↓

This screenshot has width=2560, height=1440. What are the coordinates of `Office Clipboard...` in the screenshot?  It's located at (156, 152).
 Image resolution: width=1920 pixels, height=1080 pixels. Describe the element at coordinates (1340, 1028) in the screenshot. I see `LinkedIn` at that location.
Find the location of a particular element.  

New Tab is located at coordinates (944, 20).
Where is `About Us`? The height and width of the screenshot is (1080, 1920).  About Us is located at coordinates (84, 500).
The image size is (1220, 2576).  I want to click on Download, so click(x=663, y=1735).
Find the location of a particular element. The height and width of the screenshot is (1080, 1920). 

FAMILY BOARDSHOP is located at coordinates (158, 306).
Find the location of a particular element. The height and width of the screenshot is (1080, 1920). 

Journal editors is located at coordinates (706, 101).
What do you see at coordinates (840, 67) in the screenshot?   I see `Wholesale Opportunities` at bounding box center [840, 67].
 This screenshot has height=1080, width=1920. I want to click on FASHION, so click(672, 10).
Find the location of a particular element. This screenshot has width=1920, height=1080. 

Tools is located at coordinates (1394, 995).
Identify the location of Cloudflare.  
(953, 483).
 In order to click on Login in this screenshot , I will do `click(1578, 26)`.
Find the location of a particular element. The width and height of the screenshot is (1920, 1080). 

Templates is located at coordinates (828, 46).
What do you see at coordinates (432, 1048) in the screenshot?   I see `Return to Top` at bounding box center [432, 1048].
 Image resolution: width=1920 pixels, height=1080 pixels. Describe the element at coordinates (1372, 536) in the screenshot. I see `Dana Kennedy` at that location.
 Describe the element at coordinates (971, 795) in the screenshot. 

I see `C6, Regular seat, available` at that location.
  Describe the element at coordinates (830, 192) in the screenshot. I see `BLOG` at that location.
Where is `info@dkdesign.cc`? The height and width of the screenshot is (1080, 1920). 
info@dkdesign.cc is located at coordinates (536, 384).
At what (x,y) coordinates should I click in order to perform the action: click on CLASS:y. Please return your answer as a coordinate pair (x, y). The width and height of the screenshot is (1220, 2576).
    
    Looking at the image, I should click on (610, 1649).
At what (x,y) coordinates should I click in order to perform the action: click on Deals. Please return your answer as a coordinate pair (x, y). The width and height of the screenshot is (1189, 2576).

↑

▸ Instruction
Reproduce the listing above verbatim, every line in its original order.

▸ Finished task
This screenshot has width=2560, height=1440. What are the coordinates of `Office Clipboard...` in the screenshot?  It's located at (156, 152).
 Image resolution: width=1920 pixels, height=1080 pixels. Describe the element at coordinates (1340, 1028) in the screenshot. I see `LinkedIn` at that location.
Find the location of a particular element.  

New Tab is located at coordinates (944, 20).
Where is `About Us`? The height and width of the screenshot is (1080, 1920).  About Us is located at coordinates (84, 500).
The image size is (1220, 2576).  I want to click on Download, so click(x=663, y=1735).
Find the location of a particular element. The height and width of the screenshot is (1080, 1920). 

FAMILY BOARDSHOP is located at coordinates (158, 306).
Find the location of a particular element. The height and width of the screenshot is (1080, 1920). 

Journal editors is located at coordinates (706, 101).
What do you see at coordinates (840, 67) in the screenshot?   I see `Wholesale Opportunities` at bounding box center [840, 67].
 This screenshot has height=1080, width=1920. I want to click on FASHION, so click(672, 10).
Find the location of a particular element. This screenshot has width=1920, height=1080. 

Tools is located at coordinates (1394, 995).
Identify the location of Cloudflare.  
(953, 483).
 In order to click on Login in this screenshot , I will do `click(1578, 26)`.
Find the location of a particular element. The width and height of the screenshot is (1920, 1080). 

Templates is located at coordinates (828, 46).
What do you see at coordinates (432, 1048) in the screenshot?   I see `Return to Top` at bounding box center [432, 1048].
 Image resolution: width=1920 pixels, height=1080 pixels. Describe the element at coordinates (1372, 536) in the screenshot. I see `Dana Kennedy` at that location.
 Describe the element at coordinates (971, 795) in the screenshot. 

I see `C6, Regular seat, available` at that location.
  Describe the element at coordinates (830, 192) in the screenshot. I see `BLOG` at that location.
Where is `info@dkdesign.cc`? The height and width of the screenshot is (1080, 1920). 
info@dkdesign.cc is located at coordinates (536, 384).
At what (x,y) coordinates should I click in order to perform the action: click on CLASS:y. Please return your answer as a coordinate pair (x, y). The width and height of the screenshot is (1220, 2576).
    
    Looking at the image, I should click on (610, 1649).
At what (x,y) coordinates should I click in order to perform the action: click on Deals. Please return your answer as a coordinate pair (x, y). The width and height of the screenshot is (1189, 2576).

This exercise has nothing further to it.